* Problem description
I need every line that includes the word "target" copied from the material.
════
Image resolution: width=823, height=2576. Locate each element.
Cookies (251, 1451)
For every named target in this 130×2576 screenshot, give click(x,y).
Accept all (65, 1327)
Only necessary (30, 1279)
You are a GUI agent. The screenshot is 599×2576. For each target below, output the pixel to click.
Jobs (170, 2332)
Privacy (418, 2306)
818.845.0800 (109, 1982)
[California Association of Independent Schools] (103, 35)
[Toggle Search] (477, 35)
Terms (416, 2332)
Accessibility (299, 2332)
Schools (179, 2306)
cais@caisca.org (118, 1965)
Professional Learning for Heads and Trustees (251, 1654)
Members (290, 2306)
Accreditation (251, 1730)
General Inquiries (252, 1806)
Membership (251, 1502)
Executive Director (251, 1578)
════
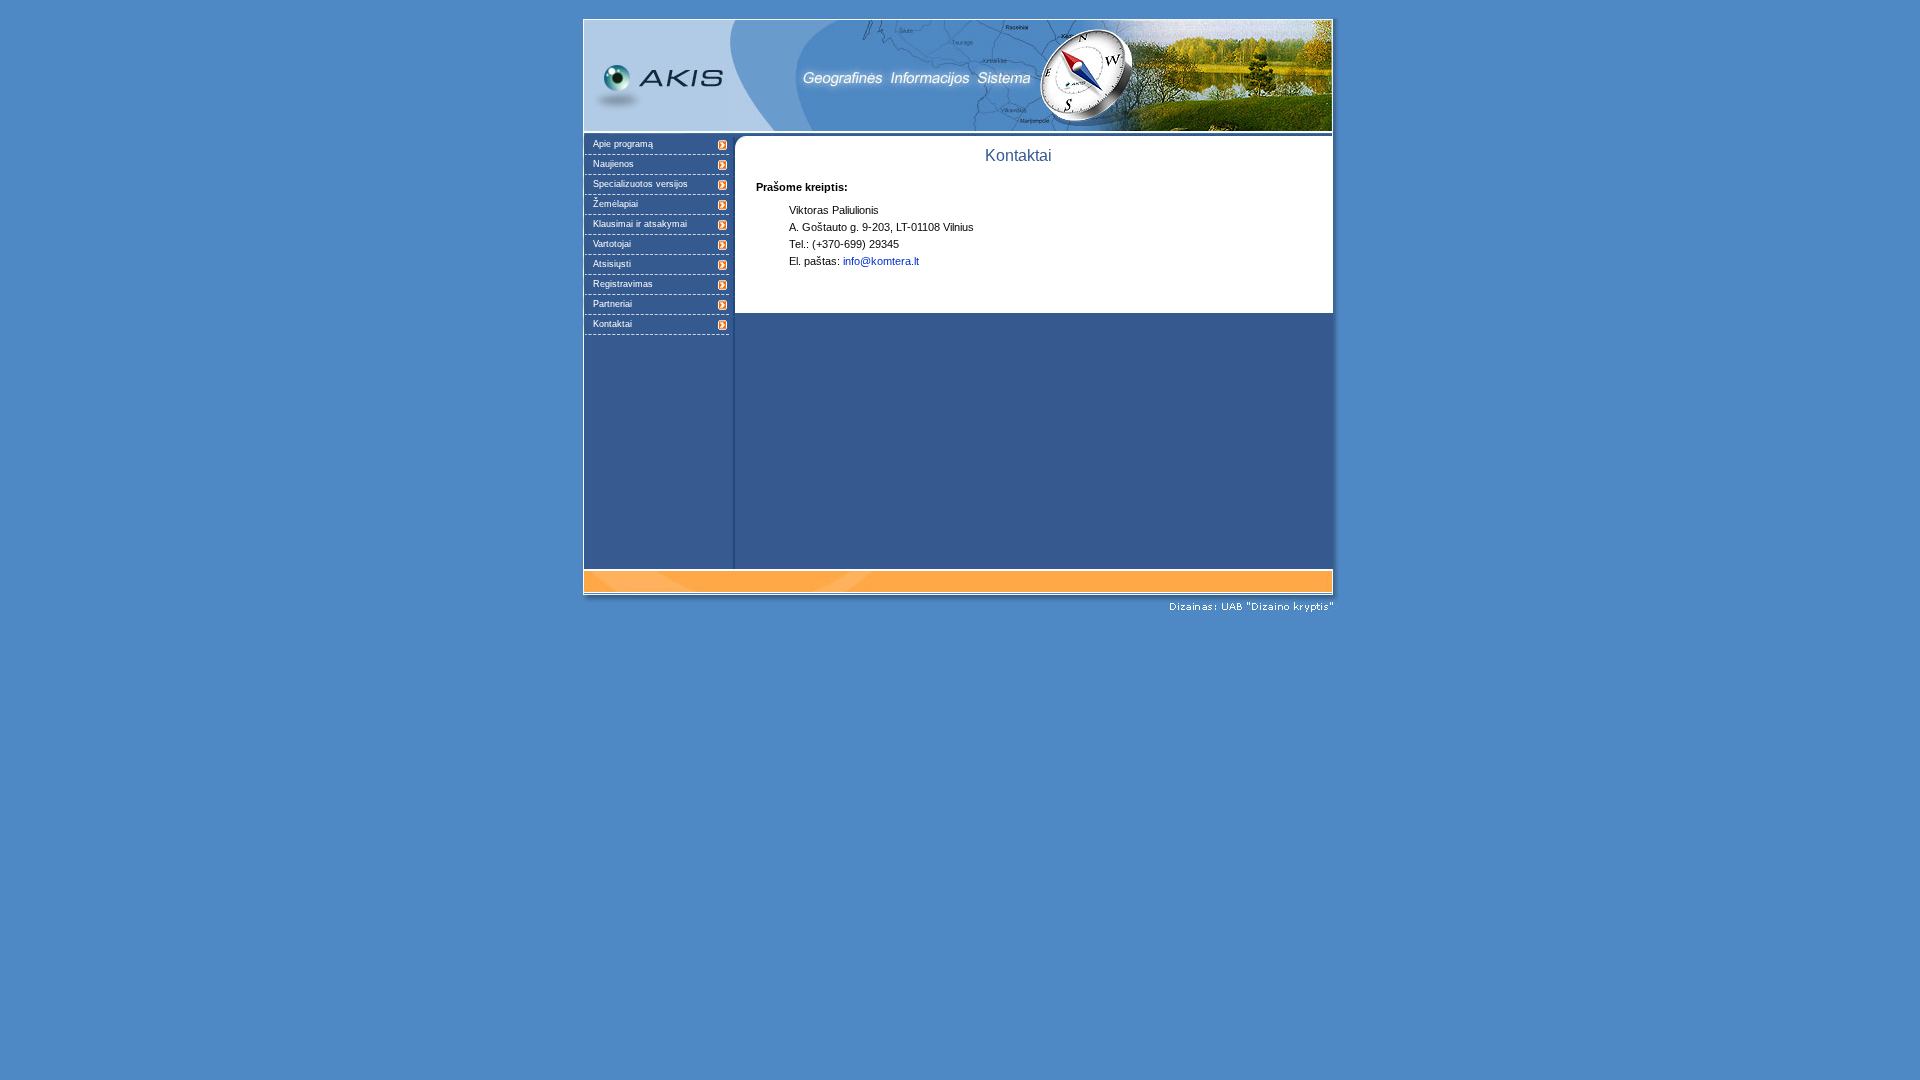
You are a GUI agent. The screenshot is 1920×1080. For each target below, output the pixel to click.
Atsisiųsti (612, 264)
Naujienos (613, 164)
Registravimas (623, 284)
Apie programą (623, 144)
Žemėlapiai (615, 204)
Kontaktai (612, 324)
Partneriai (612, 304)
════
* Written solution
For every named target in this 130×2576 screenshot, give click(x,y).
You are a GUI agent. The screenshot is 599×2576. For each target below, output the pixel to click.
You are a GUI agent. The screenshot is 1920×1080. For each target below, output the pixel to click.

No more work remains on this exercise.